Trecho para leitura:
+--
O gênero Romance policial se caracteriza na sua estrutura narrativa pela presença do crime, da investigação e do malfeito. Tendo como foco a elucidação ou resolução do crime (mistério). Além de não permitir a impunidade, pois politicamente propõe que o crime não compensa. Essa é a definição clássica.
Edgar Alan Poe, Agatha Cristie, Arthur Conan Doyle
Para melhor nos situarmos na origem do romance policial, devemos buscar o início dos romances de aventura, pois por um longo tempo ambos estiveram intimamente ligados. Com a introdução do raciocínio e da lógica, a literatura de aventura vai aos poucos se transformando, mesmo que algumas vezes confusas, no que hoje seria o clássico romance policial.
Há diversas teorias sobre seu surgimento, entretanto a dedução e o raciocínio lógico constituem a base. Já em 1747, Voltaire publica “Zadig, ou O destino”, em que, através da dedução, o personagem, sem nunca ter visto a cadela da rainha e o cavalo do rei, ambos desaparecidos, os descreve com exatidão e, por isso, é acusado de tê-los roubado. Quando na realidade apenas se baseou nos vestígios deixados pelos animais na estrada para descrever suas características. Zadig foi preso. Mas, quando os animais reapareceram, os juízes pediram explicações a Zadig. Mas não sem antes obrigá-lo a pagar uma multa, como se a vítima tivesse que pagar pelo erro dos magistrados.
+--
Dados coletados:
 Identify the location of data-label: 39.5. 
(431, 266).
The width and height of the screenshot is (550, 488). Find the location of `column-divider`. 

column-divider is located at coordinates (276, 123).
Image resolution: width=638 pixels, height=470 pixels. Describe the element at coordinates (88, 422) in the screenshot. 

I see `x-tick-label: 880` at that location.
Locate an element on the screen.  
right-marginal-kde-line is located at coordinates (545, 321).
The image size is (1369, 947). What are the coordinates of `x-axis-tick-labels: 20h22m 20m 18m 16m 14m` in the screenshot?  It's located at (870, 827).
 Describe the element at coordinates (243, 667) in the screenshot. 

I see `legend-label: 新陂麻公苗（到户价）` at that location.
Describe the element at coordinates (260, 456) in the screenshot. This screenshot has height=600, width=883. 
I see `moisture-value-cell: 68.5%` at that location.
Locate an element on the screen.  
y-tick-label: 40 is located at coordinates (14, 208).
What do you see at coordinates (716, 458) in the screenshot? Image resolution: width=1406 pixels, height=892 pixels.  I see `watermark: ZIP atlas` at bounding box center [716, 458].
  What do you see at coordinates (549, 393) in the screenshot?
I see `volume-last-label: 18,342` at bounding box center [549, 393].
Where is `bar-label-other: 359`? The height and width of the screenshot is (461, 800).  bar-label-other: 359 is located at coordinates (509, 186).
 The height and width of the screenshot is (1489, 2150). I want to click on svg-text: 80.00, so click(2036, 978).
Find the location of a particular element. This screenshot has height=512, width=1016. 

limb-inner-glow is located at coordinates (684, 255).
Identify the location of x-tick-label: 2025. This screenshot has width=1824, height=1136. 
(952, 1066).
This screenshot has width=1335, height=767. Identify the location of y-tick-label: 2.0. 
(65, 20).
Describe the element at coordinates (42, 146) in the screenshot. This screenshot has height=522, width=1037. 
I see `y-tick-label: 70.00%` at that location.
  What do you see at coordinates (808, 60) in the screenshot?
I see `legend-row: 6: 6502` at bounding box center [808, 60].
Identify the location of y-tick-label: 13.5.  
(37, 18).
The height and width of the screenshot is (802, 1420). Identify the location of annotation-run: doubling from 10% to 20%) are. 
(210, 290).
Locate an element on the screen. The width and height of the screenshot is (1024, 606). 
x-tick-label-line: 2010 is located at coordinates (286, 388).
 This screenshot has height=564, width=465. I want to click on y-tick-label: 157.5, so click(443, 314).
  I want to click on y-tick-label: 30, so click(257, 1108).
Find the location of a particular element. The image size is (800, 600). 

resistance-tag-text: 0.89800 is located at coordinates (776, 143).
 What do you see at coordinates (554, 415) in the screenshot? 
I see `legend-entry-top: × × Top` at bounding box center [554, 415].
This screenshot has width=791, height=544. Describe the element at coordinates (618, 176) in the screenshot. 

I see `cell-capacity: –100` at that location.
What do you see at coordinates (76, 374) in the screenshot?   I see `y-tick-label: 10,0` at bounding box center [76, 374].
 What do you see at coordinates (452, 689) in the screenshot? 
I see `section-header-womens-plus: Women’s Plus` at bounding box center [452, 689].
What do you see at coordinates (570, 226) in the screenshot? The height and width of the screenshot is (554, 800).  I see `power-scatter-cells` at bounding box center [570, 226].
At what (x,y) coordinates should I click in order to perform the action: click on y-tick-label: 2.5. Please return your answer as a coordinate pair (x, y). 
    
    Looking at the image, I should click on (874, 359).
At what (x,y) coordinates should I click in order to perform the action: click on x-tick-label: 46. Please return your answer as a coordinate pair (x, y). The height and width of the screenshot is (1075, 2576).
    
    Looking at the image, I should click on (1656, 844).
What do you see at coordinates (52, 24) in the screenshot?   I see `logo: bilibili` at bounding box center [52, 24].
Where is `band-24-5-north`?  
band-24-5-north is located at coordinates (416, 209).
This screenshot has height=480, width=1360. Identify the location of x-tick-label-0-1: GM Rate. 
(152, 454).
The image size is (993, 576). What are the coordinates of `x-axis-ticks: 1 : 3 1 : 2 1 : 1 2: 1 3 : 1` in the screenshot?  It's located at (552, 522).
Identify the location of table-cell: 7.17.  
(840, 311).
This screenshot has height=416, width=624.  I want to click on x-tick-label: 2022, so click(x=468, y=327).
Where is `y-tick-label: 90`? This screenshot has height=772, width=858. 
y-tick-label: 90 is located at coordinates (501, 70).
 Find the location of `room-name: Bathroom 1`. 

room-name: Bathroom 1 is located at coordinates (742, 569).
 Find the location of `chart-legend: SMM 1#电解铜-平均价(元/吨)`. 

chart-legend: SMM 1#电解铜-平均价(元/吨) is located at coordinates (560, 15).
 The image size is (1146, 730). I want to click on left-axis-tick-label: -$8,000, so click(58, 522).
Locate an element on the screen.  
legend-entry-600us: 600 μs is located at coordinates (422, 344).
+--
Tarefa: De acordo com o trecho sobre as origens do romance policial, por que Zadig foi acusado de ter roubado a cadela da rainha e o cavalo do rei? Explique em uma a três frases.

Resultado da tarefa: Zadig foi acusado porque descreveu com exatidão a cadela da rainha e o cavalo do rei, ambos desaparecidos, sem nunca tê-los visto. Na realidade, ele apenas se baseou nos vestígios que os animais deixaram na estrada para deduzir suas características.